■ **Document**

┌──

### TF-Weightage Sample Code
This is a sample code to give students an idea of how Term-Frequency weightage model can be applied to calculate relevance score of documents.

The example is taken from **lecture 3.2**.

<h3 style = 'color:purple;'>Vector Space Model (TF-Weightage Model)</h3>

$$ f(q,d) = sim(q,d) =  \sum_{i=1}^n x_iy_i $$ 
q = (x_1,.....,x_n) <br>
d = (y_1,.....,y_n) <br>
x_i = count of word W_i in query. <br>
y_i = count of word W_i in doc.

In [None]:
#lets say we have the following documents
documents = {
    "d1" : "news about",
    "d2" : "news about organic food campaign",
    "d3" : "news of presidential campaign",
    "d4" : "news of presidential campaign presidential candidate",
    "d5" : "news of organic food campaign campaign campaign campaign"
} # a dictionary with doc# as key and doc content as value

In [None]:
#visualize the dictionary
documents

{'d1': 'news about',
 'd2': 'news about organic food campaign',
 'd3': 'news of presidential campaign',
 'd4': 'news of presidential campaign presidential candidate',
 'd5': 'news of organic food campaign campaign campaign campaign'}

In [None]:
#create a corpus ccontaining the vocabulary of words in the documents
corpus = [] # a list that will store words of the vocabulary
for doc in documents.values(): #iterate through documents 
    for word in doc.split(): #go through each word in the current doc
        if not word in corpus: 
            corpus.append(word) #add word in corpus if not already added

In [None]:
#visualize the corpus 
corpus

['news',
 'about',
 'organic',
 'food',
 'campaign',
 'of',
 'presidential',
 'candidate']

In [None]:
#lets create a dictionary within a dictionary to store term-frequncy for each doc
tf_docs = {} #empty dictionary
for doc_id in documents.keys(): #iterate through doc# (d1,d2,...,d5)

└──

■ **Set task**
Please reproduce the TF-weightage sample code above word for word, from its heading to its final line.

■ **Listed entries**
┌──

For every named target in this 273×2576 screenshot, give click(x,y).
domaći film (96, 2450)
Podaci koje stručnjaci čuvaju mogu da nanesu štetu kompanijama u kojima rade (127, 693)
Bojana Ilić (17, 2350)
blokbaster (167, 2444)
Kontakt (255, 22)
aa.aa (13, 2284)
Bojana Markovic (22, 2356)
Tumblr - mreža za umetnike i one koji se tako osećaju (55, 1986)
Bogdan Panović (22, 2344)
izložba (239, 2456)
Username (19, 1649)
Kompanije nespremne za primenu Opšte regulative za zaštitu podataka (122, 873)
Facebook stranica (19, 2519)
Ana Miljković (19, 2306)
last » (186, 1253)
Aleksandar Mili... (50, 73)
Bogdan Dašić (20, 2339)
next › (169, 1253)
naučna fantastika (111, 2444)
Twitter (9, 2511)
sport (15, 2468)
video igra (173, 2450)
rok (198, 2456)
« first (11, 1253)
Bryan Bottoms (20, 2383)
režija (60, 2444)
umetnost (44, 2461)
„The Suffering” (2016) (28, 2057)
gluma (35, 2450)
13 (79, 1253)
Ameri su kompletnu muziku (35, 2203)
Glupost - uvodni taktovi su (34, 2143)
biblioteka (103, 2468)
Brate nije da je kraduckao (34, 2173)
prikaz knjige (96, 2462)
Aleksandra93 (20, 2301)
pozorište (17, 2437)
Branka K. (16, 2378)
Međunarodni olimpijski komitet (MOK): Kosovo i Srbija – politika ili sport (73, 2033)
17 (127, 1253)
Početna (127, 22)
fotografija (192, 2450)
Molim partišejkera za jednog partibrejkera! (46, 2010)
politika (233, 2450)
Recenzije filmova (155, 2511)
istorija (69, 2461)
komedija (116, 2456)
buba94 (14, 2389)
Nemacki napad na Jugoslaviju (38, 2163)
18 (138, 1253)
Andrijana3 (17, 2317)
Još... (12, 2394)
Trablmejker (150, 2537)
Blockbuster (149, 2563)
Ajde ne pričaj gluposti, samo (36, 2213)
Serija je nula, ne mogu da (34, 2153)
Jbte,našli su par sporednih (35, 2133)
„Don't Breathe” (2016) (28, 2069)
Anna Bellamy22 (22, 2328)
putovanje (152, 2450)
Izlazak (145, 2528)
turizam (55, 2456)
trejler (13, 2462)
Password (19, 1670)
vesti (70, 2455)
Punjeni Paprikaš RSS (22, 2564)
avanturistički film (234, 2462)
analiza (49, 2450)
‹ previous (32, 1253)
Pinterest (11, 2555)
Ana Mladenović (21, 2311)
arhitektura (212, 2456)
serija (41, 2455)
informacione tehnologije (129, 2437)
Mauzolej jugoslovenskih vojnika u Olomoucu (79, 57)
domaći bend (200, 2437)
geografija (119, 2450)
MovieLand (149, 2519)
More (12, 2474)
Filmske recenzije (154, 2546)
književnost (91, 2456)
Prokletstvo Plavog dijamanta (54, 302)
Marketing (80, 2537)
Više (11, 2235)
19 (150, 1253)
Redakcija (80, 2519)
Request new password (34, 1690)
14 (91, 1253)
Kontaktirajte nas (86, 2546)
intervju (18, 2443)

└──

■ **Written answer**
### TF-Weightage Sample Code
This is a sample code to give students an idea of how Term-Frequency weightage model can be applied to calculate relevance score of documents.

The example is taken from **lecture 3.2**.

<h3 style = 'color:purple;'>Vector Space Model (TF-Weightage Model)</h3>

$$ f(q,d) = sim(q,d) =  \sum_{i=1}^n x_iy_i $$ 
q = (x_1,.....,x_n) <br>
d = (y_1,.....,y_n) <br>
x_i = count of word W_i in query. <br>
y_i = count of word W_i in doc.

In [None]:
#lets say we have the following documents
documents = {
    "d1" : "news about",
    "d2" : "news about organic food campaign",
    "d3" : "news of presidential campaign",
    "d4" : "news of presidential campaign presidential candidate",
    "d5" : "news of organic food campaign campaign campaign campaign"
} # a dictionary with doc# as key and doc content as value

In [None]:
#visualize the dictionary
documents

{'d1': 'news about',
 'd2': 'news about organic food campaign',
 'd3': 'news of presidential campaign',
 'd4': 'news of presidential campaign presidential candidate',
 'd5': 'news of organic food campaign campaign campaign campaign'}

In [None]:
#create a corpus ccontaining the vocabulary of words in the documents
corpus = [] # a list that will store words of the vocabulary
for doc in documents.values(): #iterate through documents 
    for word in doc.split(): #go through each word in the current doc
        if not word in corpus: 
            corpus.append(word) #add word in corpus if not already added

In [None]:
#visualize the corpus 
corpus

['news',
 'about',
 'organic',
 'food',
 'campaign',
 'of',
 'presidential',
 'candidate']

In [None]:
#lets create a dictionary within a dictionary to store term-frequncy for each doc
tf_docs = {} #empty dictionary
for doc_id in documents.keys(): #iterate through doc# (d1,d2,...,d5)